| Entries supplied |
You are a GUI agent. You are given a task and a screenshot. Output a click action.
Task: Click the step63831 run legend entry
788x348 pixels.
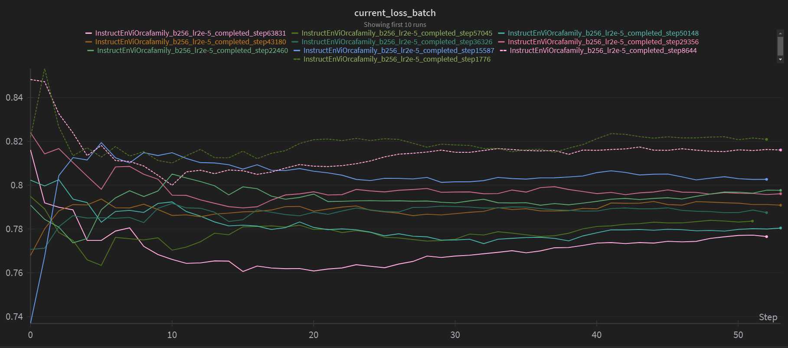point(190,33)
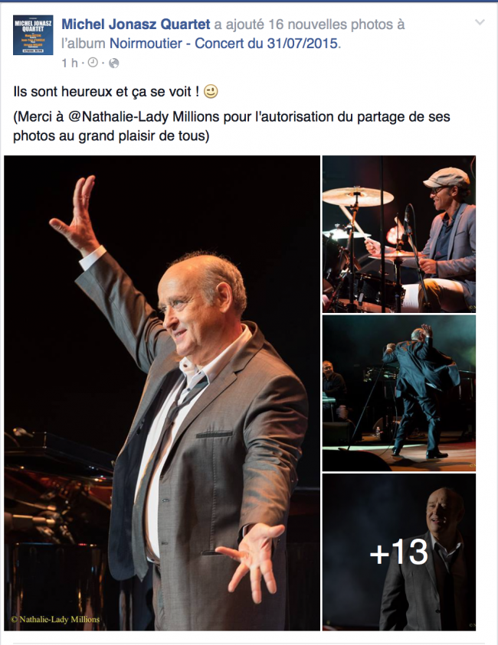Click the winking smiley emoji in post
498x645 pixels.
pos(211,91)
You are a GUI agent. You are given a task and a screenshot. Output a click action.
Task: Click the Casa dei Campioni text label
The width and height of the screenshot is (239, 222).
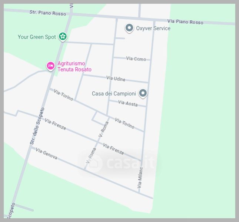114,94
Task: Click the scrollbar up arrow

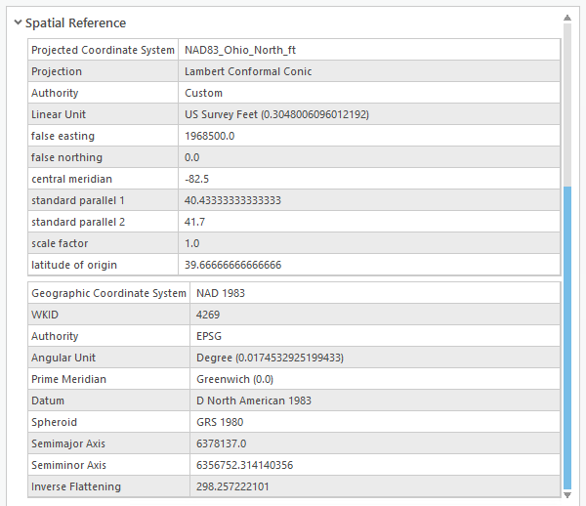Action: pos(567,17)
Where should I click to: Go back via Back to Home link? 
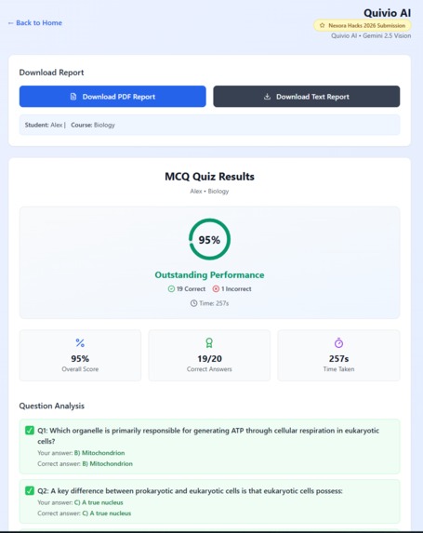pyautogui.click(x=35, y=22)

| What to work on |
Restate each entry word for word, please, but drop any images it holds.

| Written answer |
You are a GUI agent. You are given a task and a screenshot. Output a click action.
Task: Click the step63831 run legend entry
788x348 pixels.
point(190,33)
Click the winking smiley emoji in post
498x645 pixels.
pos(211,91)
You are a GUI agent. You are given a task and a screenshot. Output a click action.
Task: Click the Casa dei Campioni text label
The width and height of the screenshot is (239, 222).
114,94
Task: Click the scrollbar up arrow

Action: pos(567,17)
Where should I click to: Go back via Back to Home link? 
pyautogui.click(x=35, y=22)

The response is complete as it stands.